Drei Bedingungen für die Entwicklung des Yoga Übenden

Frage: Sie sagen, das Stellen von Fragen sei eine von nur drei Bedingungen für die Entwicklung des Übenden im Yoga. Die anderen zwei Bedingungen leuchten mir ein: Üben in der YogaSchule und üben zu Hause, das ist klar. Wie passt zu diesem sehr hohen Anspruch ein so einfacher Vorgang, wie das Stellen einer Frage?
Antwort: Was wir im Yoga nicht erwarten können ist, dass wir uns nur mit Tagesfragen im Sinne der dabei üblichen Fragestellung beschäftigen. Das schließt nicht aus, diesen Stil zu kennen und mit ihm – auf seiner eigenen Ebene – umzugehen. Damit soll gesagt sein, dass der Yoga mehrere Ebenen der Fragen- und Problemlösung kennt und sehr sorgfältig mit ihrer Unterscheidung umgeht. Mehr noch: Unterscheidung (viveka) allein, auch diese Unterscheidung, bestimmt Sinn oder Unsinn, Erfolg oder Misserfolg im Yoga.

F: Yoga sei sofort erlebbare Praxis, hören wir immer wieder.
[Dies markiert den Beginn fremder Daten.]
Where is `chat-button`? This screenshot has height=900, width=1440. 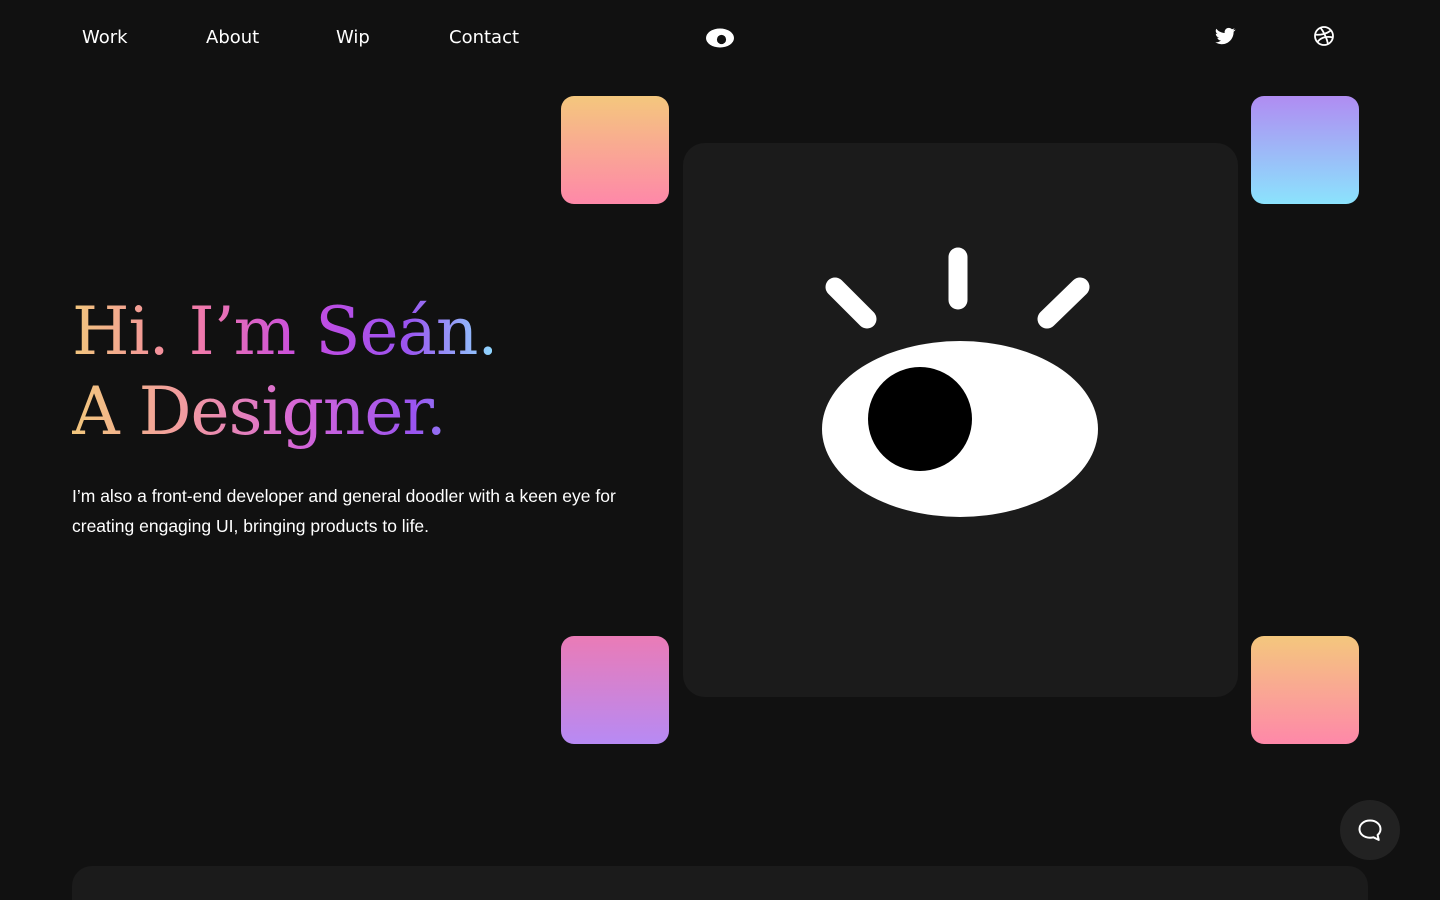 chat-button is located at coordinates (1370, 830).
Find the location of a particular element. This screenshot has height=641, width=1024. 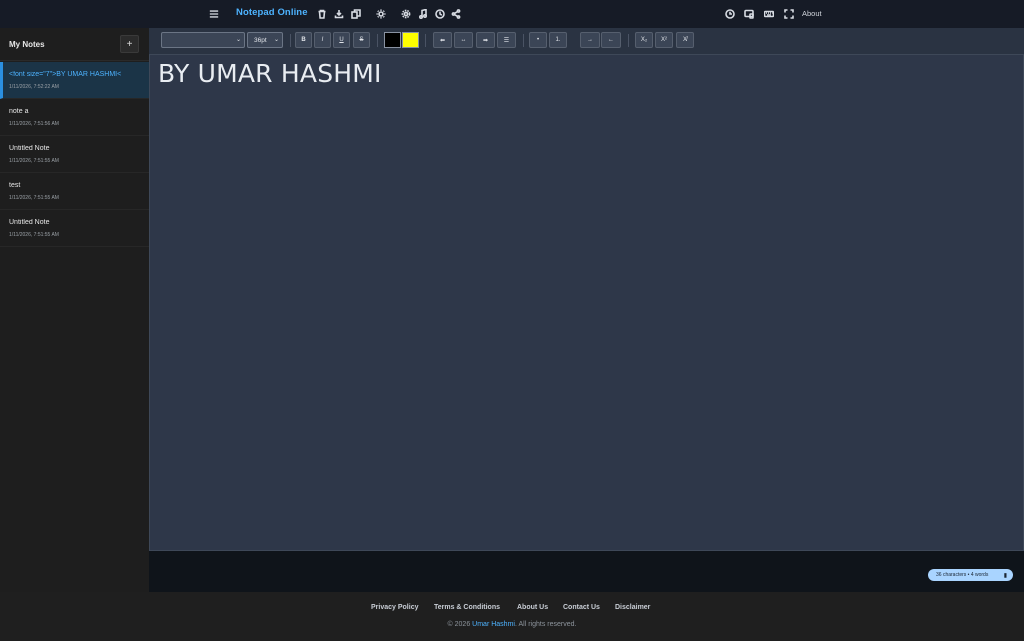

Wie soll ich also die Unterscheidung zwischen den unterschiedlichen Ebenen der Fragen angehen?
A: Das ist ganz einfach. Bei so genannten Tagesfragen und ihrer Beantwortung sind – unabhängig vom Inhalt – zwei oder mehrere Personen im Spiel, Fragen und Antworten kommen aus ihrem Kreis. Bei Fragen im Yogastil können auch mehrere Personen beteiligt sein und Fragen stellen, Antworten kommen jedoch nicht aus ihrem Bereich.

F: Darf ich unterbrechen? Woher kommen die Antworten genau?
A: Gut, dass Sie unterbrochen haben, denn hier steckt das Problem – und seine Lösung. An dieser Stelle lässt sich der Yoga besonders gut darstellen. Also: Die Antworten kommen vom Lehrer.

F: Einen Moment bitte. Gerade haben Sie gesagt, die Antwort kommt nicht aus dem Bereich der Personen und nun sagen Sie, die Antwort kommt vom Lehrer.
A: Weil Sie gut zugehört haben, brauchen Sie nun nur noch eine Probe aufs Exempel zu machen. Erinnern Sie sich aber vorher bitte daran, was Sie über „den Lehrer“ gehört haben. Eine kleine Wiederholung: Der Lehrer ist inwendig in uns, ist der „innere Meister“. Der äußere Lehrer ist überhaupt nur dann ein Yogalehrer, wenn er transparent und sich seiner stellvertretenden Funktion bewusst ist. Woran wir uns aber auch noch erinnern müssen, ist die Technik der Fragestellung. In unserem Yoga-Lehrbrief Nr.139 haben wir dieses Thema – mit dem wir uns seit Jahrzehnten beschäftigen – in der Darstellung von Prof. Dr. Sarvapalli Radhakrishnan, dem früheren Staatspräsidenten Indiens, wiedergegeben. In seinem Stil genügt es nicht eine Antwort, die vielleicht eine neue Frage auslöst, zu bekommen, sondern – als Ergebnis – „Die Schau der Wahrheit“ zu erleben. Die Technik, diese Schau zu erlangen, ist in Stufen gegliedert, sie heißen śravana oder Hören, manana oder Schlussfolgern, und nididhyāsana oder Betrachten (der inneren Wahrheit).